Report every line of the records below that includes the string "will".

++++ RAW DATA

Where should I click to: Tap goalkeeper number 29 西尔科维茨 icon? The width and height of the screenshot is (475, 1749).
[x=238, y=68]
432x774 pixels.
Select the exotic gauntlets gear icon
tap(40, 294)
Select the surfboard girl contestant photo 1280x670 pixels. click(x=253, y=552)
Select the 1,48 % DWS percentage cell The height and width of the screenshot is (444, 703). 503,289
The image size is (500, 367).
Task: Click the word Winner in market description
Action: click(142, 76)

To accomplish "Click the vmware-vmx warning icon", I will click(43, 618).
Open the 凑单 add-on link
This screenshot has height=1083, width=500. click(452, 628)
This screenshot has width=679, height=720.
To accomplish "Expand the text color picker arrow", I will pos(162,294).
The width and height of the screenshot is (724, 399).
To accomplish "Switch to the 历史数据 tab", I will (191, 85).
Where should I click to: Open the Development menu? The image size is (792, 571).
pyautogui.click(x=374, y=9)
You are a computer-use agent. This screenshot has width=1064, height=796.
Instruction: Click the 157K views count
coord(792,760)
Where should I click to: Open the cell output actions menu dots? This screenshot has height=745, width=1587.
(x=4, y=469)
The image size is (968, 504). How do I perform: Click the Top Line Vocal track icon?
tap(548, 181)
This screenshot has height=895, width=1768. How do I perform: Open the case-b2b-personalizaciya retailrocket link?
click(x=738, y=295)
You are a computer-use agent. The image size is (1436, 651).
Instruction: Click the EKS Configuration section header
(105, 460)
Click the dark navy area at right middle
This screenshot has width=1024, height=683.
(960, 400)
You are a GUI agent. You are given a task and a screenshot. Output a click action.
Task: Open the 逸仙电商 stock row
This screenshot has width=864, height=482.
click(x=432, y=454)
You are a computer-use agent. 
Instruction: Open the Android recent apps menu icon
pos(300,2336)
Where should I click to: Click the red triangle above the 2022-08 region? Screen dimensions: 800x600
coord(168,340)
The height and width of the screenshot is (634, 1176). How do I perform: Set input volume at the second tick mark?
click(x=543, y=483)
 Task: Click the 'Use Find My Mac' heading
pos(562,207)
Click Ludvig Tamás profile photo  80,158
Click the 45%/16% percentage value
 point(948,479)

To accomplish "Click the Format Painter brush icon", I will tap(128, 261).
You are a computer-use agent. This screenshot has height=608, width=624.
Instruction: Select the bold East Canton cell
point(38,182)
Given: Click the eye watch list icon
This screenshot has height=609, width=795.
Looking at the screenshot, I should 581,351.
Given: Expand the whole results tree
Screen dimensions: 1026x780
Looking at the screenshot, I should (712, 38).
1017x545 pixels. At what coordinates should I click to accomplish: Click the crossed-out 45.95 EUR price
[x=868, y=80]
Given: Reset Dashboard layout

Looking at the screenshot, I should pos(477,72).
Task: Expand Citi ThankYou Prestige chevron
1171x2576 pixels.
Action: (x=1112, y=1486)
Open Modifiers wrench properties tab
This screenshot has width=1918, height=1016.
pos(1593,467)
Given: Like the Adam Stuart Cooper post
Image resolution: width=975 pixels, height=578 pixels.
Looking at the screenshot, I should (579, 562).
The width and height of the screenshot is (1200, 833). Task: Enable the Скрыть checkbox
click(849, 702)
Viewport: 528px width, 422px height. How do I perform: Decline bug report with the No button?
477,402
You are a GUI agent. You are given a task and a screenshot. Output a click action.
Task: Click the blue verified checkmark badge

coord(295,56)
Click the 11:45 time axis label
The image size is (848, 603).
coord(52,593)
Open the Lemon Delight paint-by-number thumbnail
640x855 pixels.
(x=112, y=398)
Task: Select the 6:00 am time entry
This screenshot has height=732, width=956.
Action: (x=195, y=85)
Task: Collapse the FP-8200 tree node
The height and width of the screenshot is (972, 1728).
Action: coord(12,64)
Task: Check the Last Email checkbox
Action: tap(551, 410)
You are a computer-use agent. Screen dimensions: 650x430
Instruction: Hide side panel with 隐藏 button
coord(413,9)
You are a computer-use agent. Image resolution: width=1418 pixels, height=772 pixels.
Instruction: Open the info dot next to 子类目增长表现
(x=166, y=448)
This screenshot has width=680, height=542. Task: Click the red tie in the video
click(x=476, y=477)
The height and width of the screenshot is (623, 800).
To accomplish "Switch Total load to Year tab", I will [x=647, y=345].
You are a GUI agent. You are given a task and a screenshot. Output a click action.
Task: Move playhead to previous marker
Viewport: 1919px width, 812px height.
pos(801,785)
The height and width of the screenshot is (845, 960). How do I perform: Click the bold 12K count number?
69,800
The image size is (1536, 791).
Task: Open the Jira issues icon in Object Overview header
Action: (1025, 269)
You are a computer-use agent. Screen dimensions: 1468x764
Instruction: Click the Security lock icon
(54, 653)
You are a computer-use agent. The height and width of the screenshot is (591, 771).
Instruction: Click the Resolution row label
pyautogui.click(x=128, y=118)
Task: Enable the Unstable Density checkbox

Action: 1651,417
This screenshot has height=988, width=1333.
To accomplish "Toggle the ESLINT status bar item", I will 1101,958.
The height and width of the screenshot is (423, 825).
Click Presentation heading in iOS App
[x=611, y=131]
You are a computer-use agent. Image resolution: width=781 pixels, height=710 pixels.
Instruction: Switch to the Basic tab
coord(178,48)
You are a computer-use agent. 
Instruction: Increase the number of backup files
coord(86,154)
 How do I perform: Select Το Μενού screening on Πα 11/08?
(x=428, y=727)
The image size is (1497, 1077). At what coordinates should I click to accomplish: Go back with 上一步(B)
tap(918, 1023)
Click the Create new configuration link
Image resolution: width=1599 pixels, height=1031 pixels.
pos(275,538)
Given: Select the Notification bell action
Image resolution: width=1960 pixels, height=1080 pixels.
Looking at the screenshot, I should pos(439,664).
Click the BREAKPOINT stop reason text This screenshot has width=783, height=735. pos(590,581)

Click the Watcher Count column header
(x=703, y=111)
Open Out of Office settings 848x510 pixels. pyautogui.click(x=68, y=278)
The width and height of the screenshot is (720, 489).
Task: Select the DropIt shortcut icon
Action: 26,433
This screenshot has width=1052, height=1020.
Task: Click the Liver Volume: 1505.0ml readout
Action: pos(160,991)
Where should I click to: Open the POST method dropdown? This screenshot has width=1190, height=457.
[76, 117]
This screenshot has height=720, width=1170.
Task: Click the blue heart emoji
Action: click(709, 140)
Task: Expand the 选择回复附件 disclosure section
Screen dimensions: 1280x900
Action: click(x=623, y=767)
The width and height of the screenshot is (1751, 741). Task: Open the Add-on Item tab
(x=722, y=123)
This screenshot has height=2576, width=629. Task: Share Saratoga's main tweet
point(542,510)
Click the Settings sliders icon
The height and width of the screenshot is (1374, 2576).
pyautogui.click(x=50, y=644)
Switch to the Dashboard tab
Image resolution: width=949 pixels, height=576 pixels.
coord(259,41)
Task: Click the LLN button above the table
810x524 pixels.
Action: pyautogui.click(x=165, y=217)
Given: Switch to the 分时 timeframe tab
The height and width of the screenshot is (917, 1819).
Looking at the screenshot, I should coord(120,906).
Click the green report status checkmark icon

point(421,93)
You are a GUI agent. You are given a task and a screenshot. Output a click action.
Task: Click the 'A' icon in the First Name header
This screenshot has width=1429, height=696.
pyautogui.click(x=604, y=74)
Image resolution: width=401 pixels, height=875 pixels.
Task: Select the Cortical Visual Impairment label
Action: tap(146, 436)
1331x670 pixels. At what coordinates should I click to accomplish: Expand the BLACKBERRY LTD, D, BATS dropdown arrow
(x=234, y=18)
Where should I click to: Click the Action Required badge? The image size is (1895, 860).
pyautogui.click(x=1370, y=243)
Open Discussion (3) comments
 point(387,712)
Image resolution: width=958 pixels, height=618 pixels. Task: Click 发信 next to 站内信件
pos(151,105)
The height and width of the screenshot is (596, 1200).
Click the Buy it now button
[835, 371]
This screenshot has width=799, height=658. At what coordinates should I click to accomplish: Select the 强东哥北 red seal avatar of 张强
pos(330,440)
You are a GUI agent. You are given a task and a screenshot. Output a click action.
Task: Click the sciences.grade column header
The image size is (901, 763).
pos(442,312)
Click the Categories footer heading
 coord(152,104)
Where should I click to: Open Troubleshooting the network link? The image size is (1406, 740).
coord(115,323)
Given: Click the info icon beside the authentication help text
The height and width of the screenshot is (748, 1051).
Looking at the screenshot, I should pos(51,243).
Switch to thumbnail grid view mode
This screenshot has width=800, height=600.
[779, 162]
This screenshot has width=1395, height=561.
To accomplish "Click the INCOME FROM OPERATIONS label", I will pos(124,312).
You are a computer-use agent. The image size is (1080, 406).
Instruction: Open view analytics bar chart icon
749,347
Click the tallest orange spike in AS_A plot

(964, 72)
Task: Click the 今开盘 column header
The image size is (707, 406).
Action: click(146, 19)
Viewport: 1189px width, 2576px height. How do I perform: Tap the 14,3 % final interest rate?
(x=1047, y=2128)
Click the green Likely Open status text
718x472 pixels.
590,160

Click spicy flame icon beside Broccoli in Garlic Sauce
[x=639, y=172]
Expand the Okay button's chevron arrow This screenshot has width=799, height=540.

++++++++

ANSWER TO THE EXERCISE —
To accomplish "Click the vmware-vmx warning icon", I will click(43, 618).
To accomplish "Expand the text color picker arrow", I will pos(162,294).
To accomplish "Switch to the 历史数据 tab", I will (191, 85).
To accomplish "Click the Format Painter brush icon", I will tap(128, 261).
To accomplish "Switch Total load to Year tab", I will [x=647, y=345].
To accomplish "Toggle the ESLINT status bar item", I will 1101,958.
To accomplish "Click the INCOME FROM OPERATIONS label", I will pos(124,312).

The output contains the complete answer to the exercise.